**EXERCISE REQUIREMENTS:**
Find the word "computer" in the data below and copy each line that holds it.

═════ DATA EXCERPTS ═════

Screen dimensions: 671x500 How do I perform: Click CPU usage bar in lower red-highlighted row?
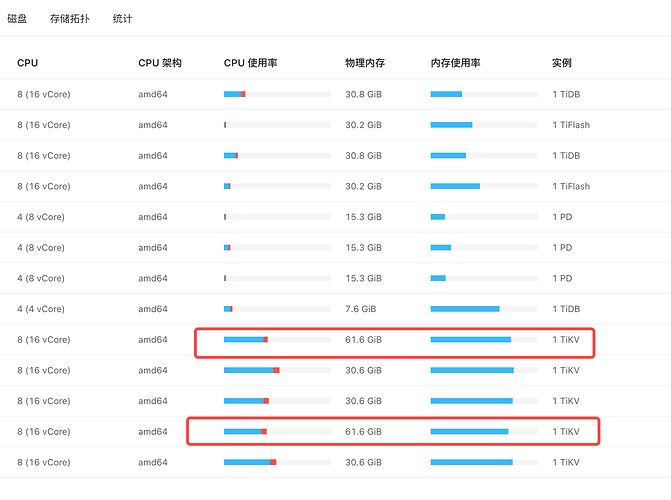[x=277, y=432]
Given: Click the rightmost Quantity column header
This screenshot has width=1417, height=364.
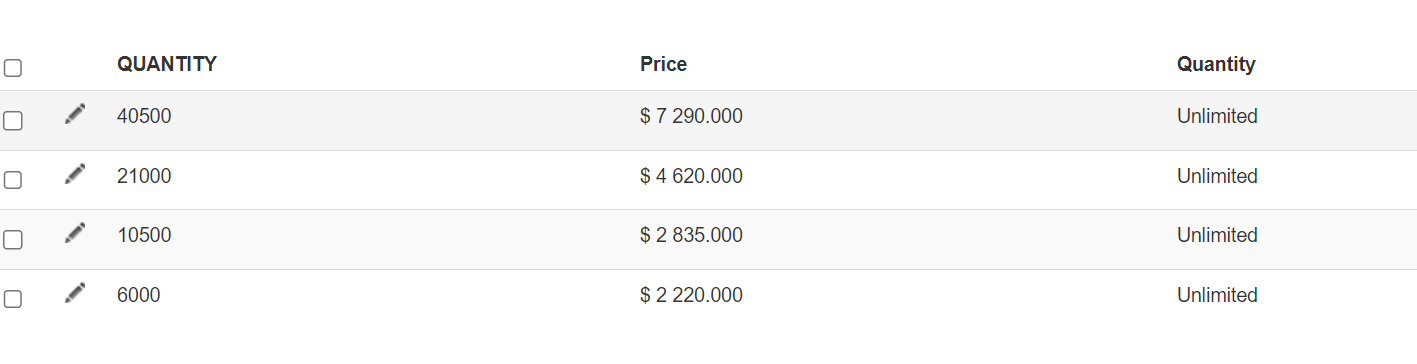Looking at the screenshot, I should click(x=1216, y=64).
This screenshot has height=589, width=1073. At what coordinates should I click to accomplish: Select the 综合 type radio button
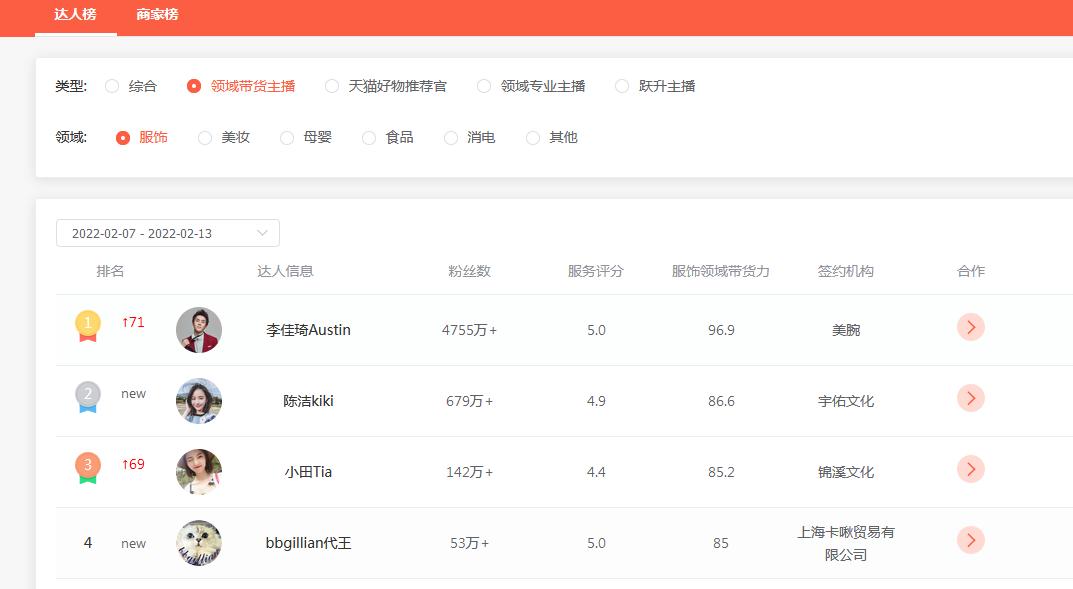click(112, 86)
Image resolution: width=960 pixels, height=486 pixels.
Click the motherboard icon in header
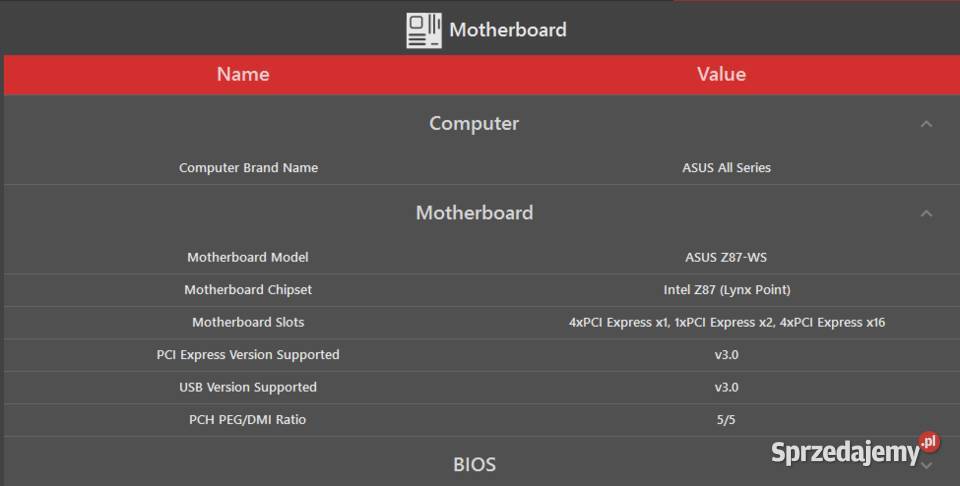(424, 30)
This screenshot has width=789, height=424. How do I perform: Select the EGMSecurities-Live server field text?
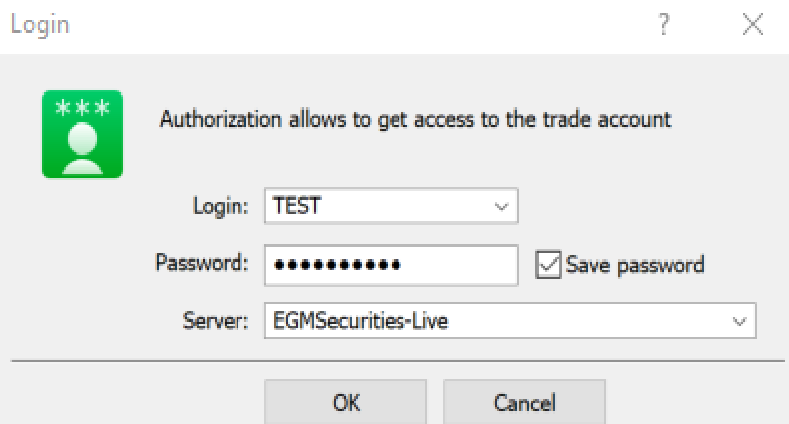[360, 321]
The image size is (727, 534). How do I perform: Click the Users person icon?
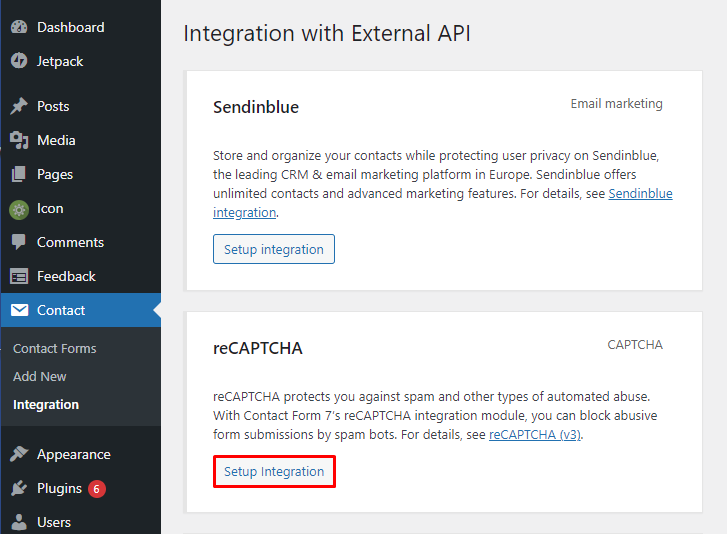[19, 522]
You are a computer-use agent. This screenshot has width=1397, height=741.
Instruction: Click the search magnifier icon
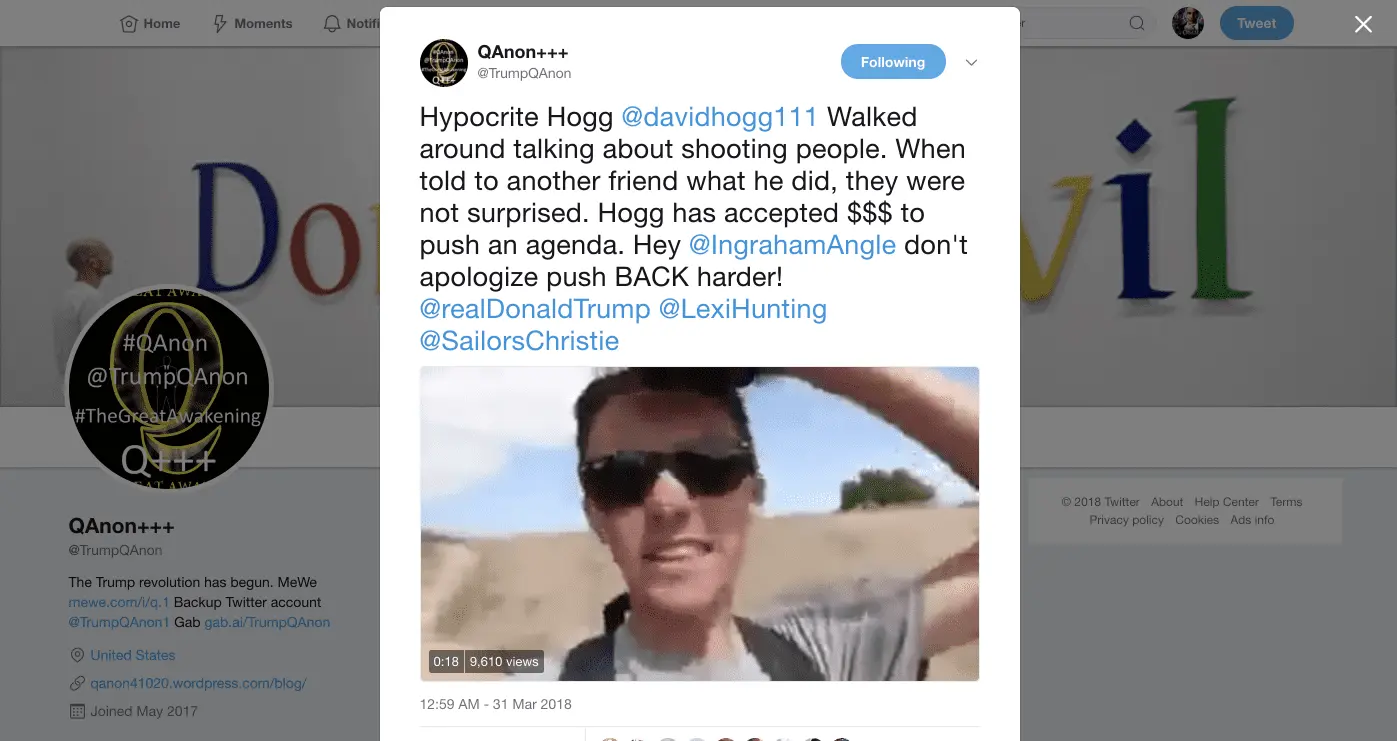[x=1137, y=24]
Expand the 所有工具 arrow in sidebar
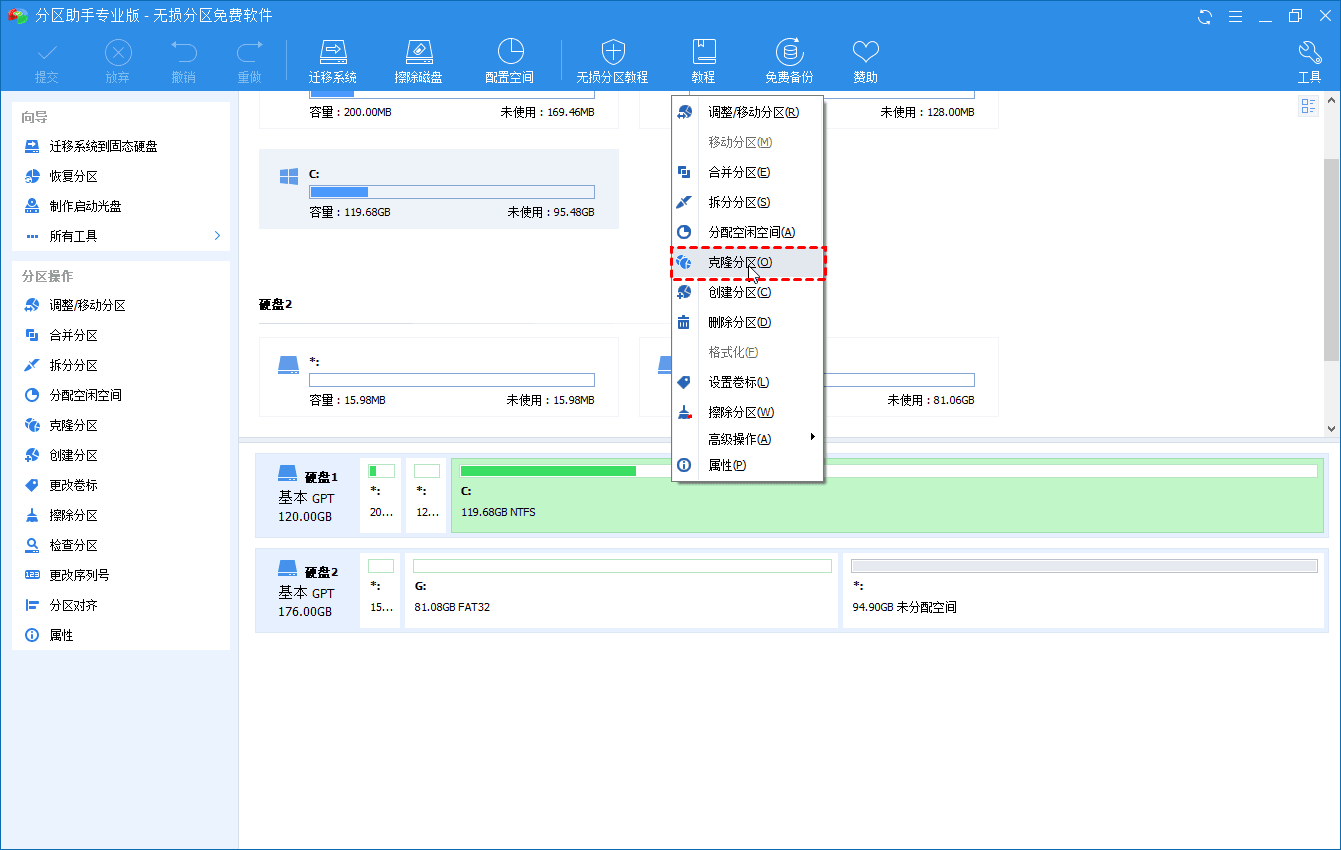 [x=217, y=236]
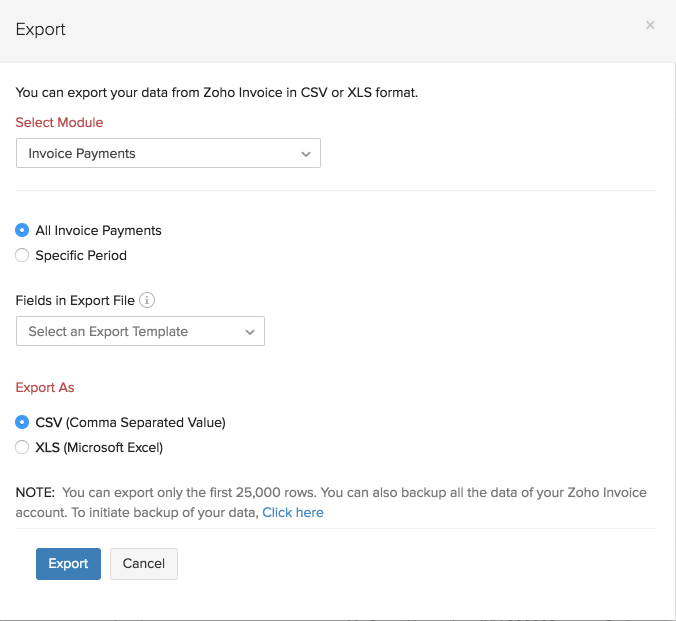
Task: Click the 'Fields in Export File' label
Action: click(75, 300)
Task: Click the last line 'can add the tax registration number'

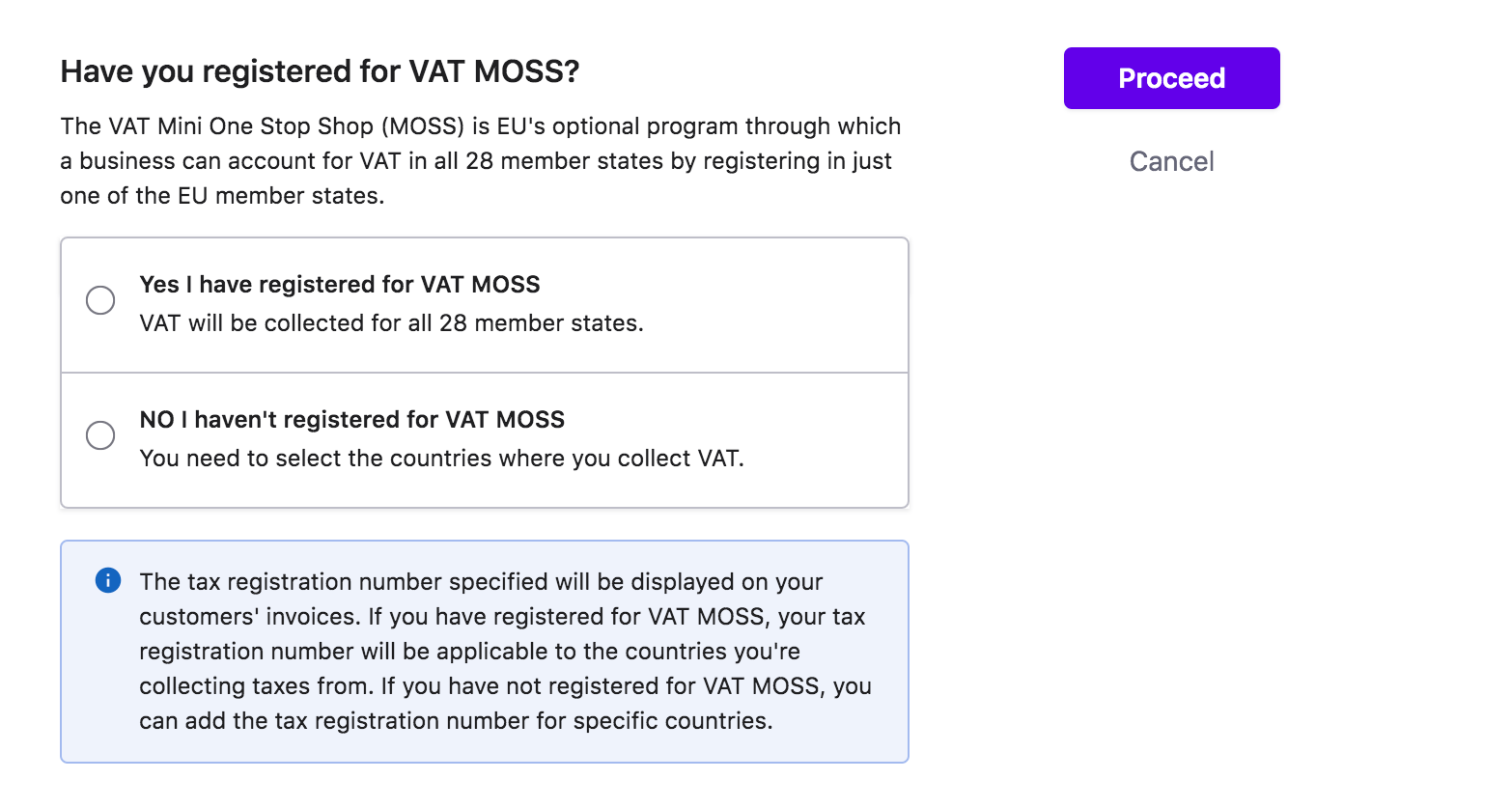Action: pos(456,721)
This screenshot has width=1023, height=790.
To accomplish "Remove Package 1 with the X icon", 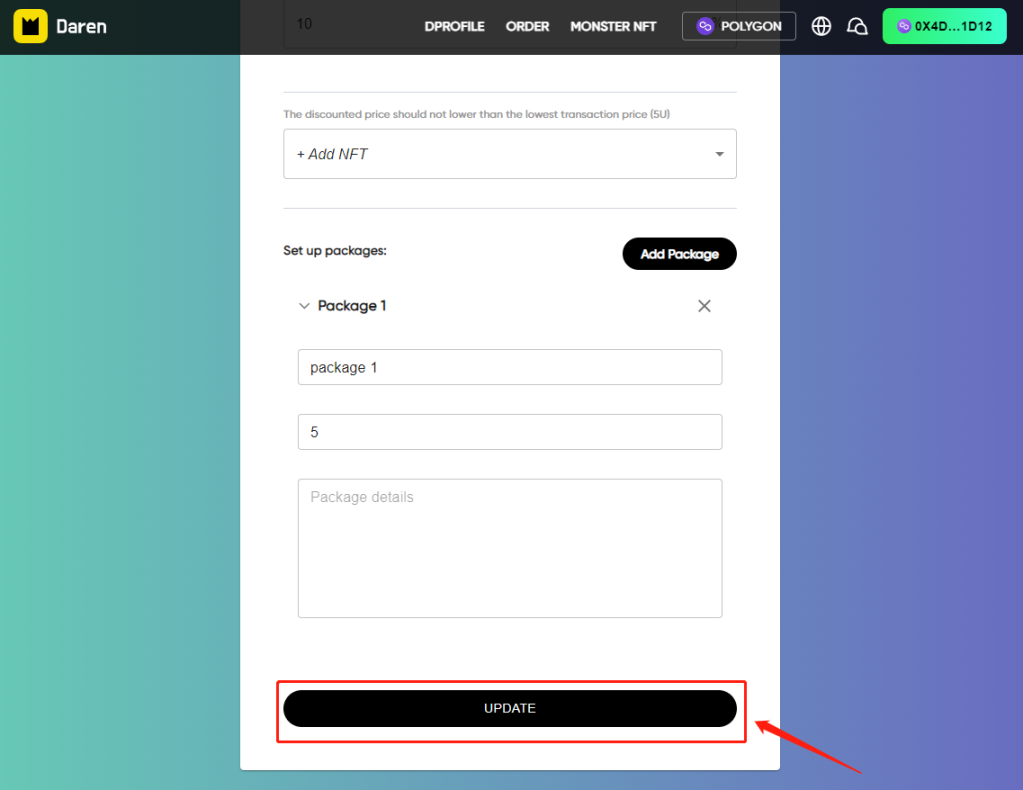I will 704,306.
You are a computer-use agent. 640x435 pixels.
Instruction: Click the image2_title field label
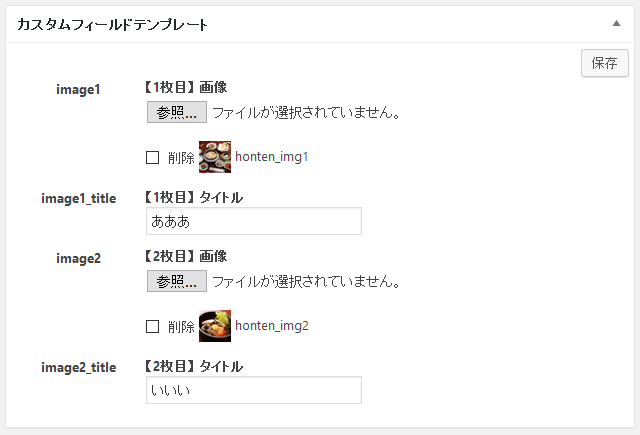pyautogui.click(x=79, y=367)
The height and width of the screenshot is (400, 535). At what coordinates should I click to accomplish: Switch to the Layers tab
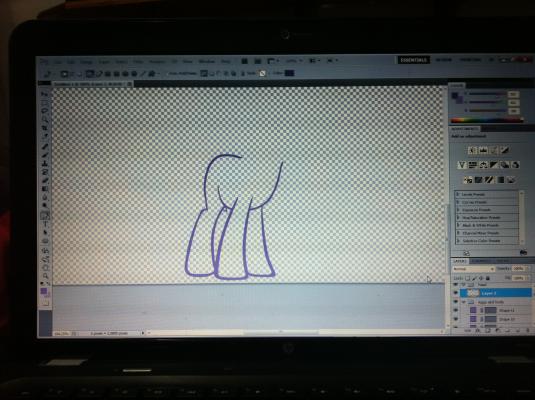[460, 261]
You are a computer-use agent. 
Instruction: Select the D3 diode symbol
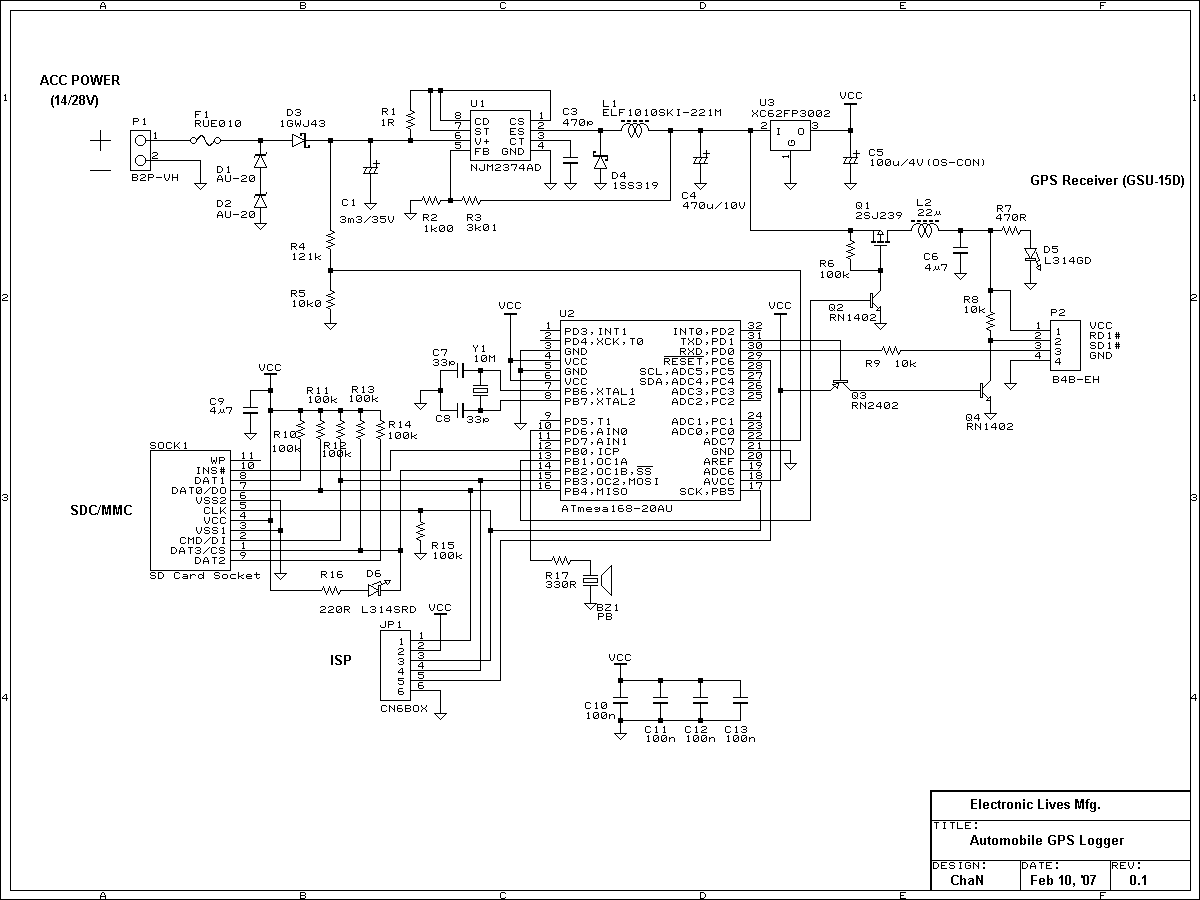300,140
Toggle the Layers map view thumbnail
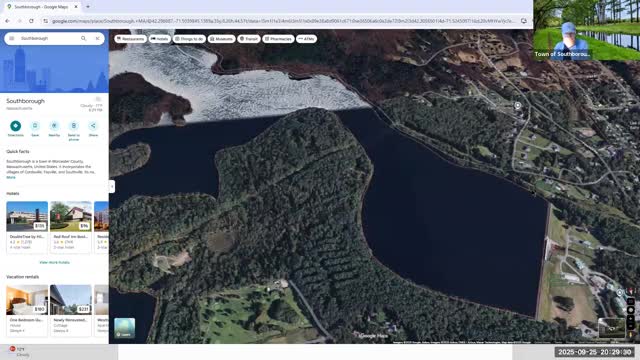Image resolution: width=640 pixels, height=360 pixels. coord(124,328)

═════

**WRITTEN ANSWER:**
You are a computer-use agent. This screenshot has width=1397, height=741.
You are a computer-use agent. 640x435 pixels.
You are a computer-use agent. 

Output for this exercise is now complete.